Klima des absoluten Misstrauens

Algeriens Volk demonstriert wieder / Armeechef Gaid Salah fordert Wahlen noch vor Ende des Jahres

  • Claudia Altmann, Algier
  • Lesedauer: 3 Min.

Die lange Sommerpause hat der Entschlossenheit der Protestierenden keinen Abbruch getan, im Gegenteil. Nach wie vor gehen jeden Freitag unzählige Menschen in allen Landesteilen auf die Straße. Sie geben sich nicht mit dem Abtritt des alten Staatschefs Bouteflika zufrieden, sondern fordern das Ende des gesamten bisher herrschenden Systems.

Stattdessen sehen die vor allem jungen Demonstrierenden die Zukunft ihres Landes in einer wahrhaften Demokratie und Rechtsstaatlichkeit. Die friedlichen Kundgebungen sind stets von einem massiven Polizeiaufgebot begleitet. Gleiches gilt für die wöchentlichen Dienstagsdemonstrationen der Studierenden. Ihre Proteste richten sich vor allem gegen die gegenwärtige Regierung, deren Kabinettschef Noureddine Bedoui als Innenminister unter Bouteflika für Wahlbetrug und die Restriktionen gegen Oppositionelle verantwortlich gemacht wird, gegen die Inhaftierung dutzender friedlicher Demonstrierender sowie die Einmischung der Militärs in die politischen Geschicke des Landes.

Letztere stehen in Sachen Hartnäckigkeit der Volksbewegung in nichts nach. Deren Oberbefehlshaber Ahmed Gaid Salah beharrt auf seinem Vorhaben, so schnell wie möglich Präsidentenwahlen abzuhalten und hat jetzt einen Gang hochgeschaltet. Nach seinen Wünschen soll an diesem Wochenende der offizielle Startschuss zum Wahlprozess gegeben werden. Damit würde der Urnengang noch vor Ende dieses Jahres stattfinden. Im Vorfeld war eine Kommission für Dialog und Vermittlung einberufen und mit Konsultationen mit der Zivilgesellschaft, politischen Parteien und Persönlichkeiten beauftragt worden.

Unter den Demonstrierenden war diese Instanz höchst umstritten, nicht zuletzt, weil deren Vorsitzender selbst unter Bouteflikas Amtszeit jahrelang Parlamentspräsident war. In ihrem Anfang dieser Woche vorgelegten Abschlussbericht stellt die Kommission immerhin Vorbedingungen für die Abhaltung von Wahlen als Zeichen des guten Willens. Dazu gehören die Entlassung der jetzigen Regierung, die Freilassung der Inhaftierten, ein Ende der Restriktionen gegen politische Parteien, Vereinigungen und unliebsame Medien sowie die Öffnung sämtlicher staatlichen Medien für alle politischen Akteure. Obwohl sich der Armeechef äußerst zufrieden mit der Arbeit der Kommission zeigte, lässt die Erfüllung der von ihr gestellten Forderungen auf sich warten.

========================================================================

• SCHRIFTLICHE AUFGABE 1
Wer ist laut Textauszug Kabinettschef der gegenwärtigen Regierung?
• SCHRIFTLICHE AUFGABE 2
Entscheiden Sie für jede Aussage, ob sie mit dem Textauszug übereinstimmt, und stützen Sie Ihr Urteil mit einem wörtlichen Zitat: (a) Die Studierenden demonstrieren jede Woche an einem Dienstag. (b) Der Vorsitzende der Kommission für Dialog und Vermittlung war unter Bouteflika Innenminister. (c) Der Armeechef äußerte sich unzufrieden über die Arbeit der Kommission.
Die Zeilen sind eigenständiges Material und gehören nicht zum Textauszug.

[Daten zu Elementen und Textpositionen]
========================================================================

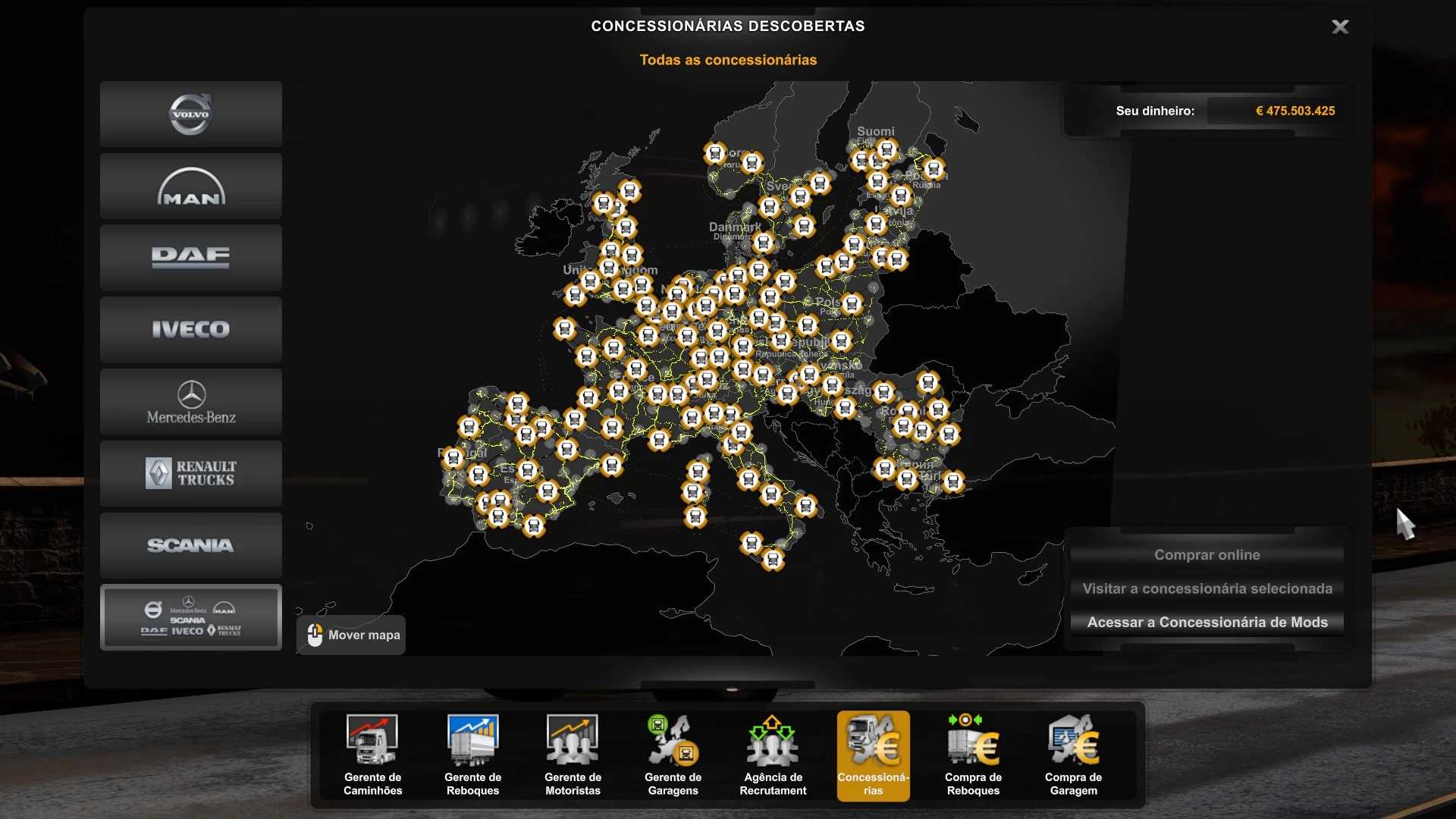Close the dealerships window
Image resolution: width=1456 pixels, height=819 pixels.
point(1340,27)
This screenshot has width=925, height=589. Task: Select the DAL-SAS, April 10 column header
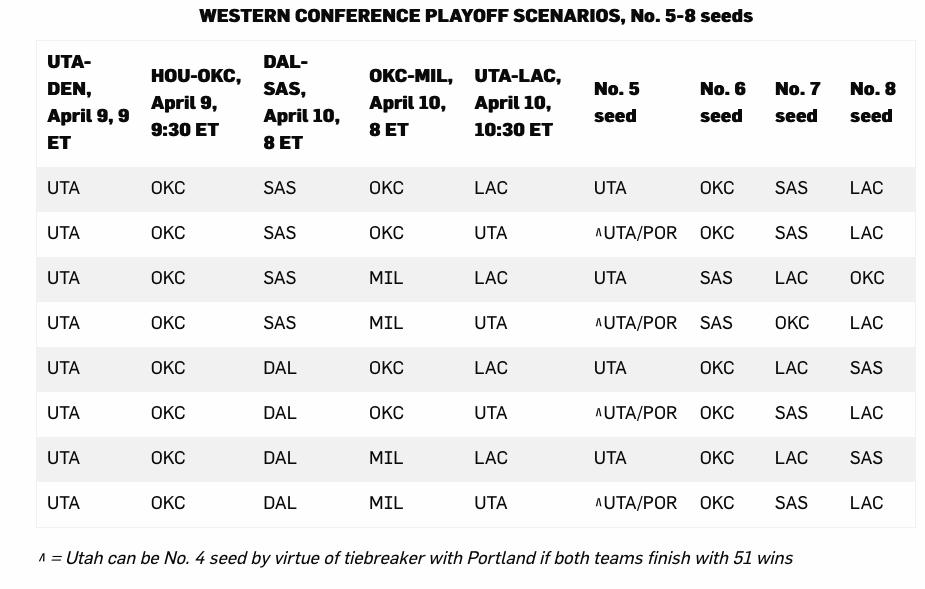pos(301,102)
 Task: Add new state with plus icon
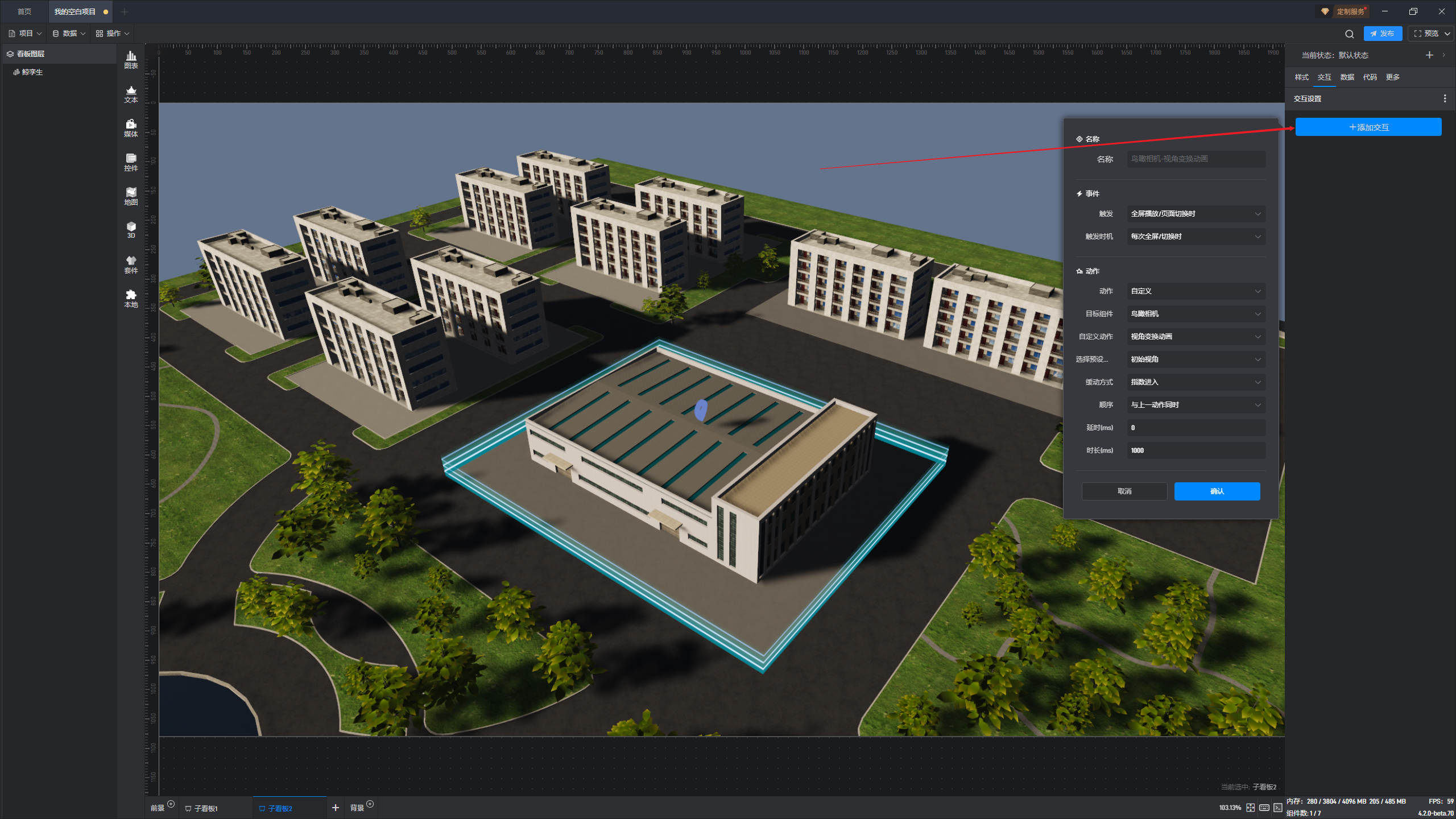click(1429, 55)
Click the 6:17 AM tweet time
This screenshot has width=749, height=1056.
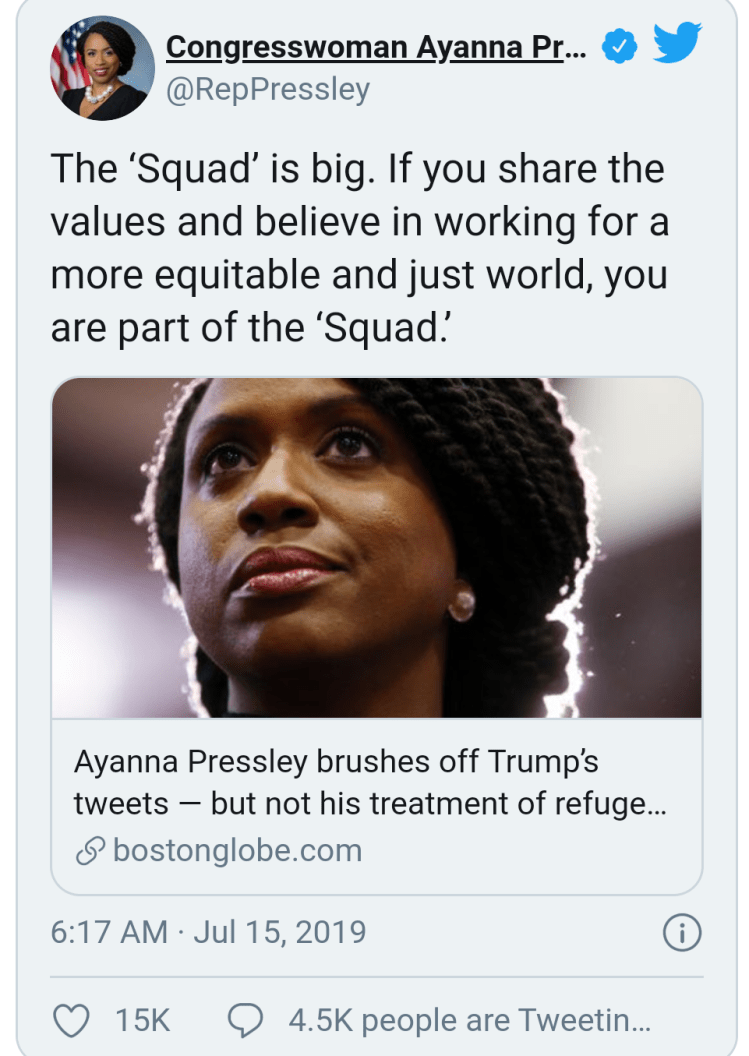[109, 932]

========================================================================

• SCHRIFTLICHE ANTWORT 1
Noureddine Bedoui, der unter Bouteflika Innenminister war.

• SCHRIFTLICHE ANTWORT 2
(a) Ja: „die wöchentlichen Dienstagsdemonstrationen der Studierenden“
(b) Nein: „weil deren Vorsitzender selbst unter Bouteflikas Amtszeit jahrelang Parlamentspräsident war“
(c) Nein: „Obwohl sich der Armeechef äußerst zufrieden mit der Arbeit der Kommission zeigte“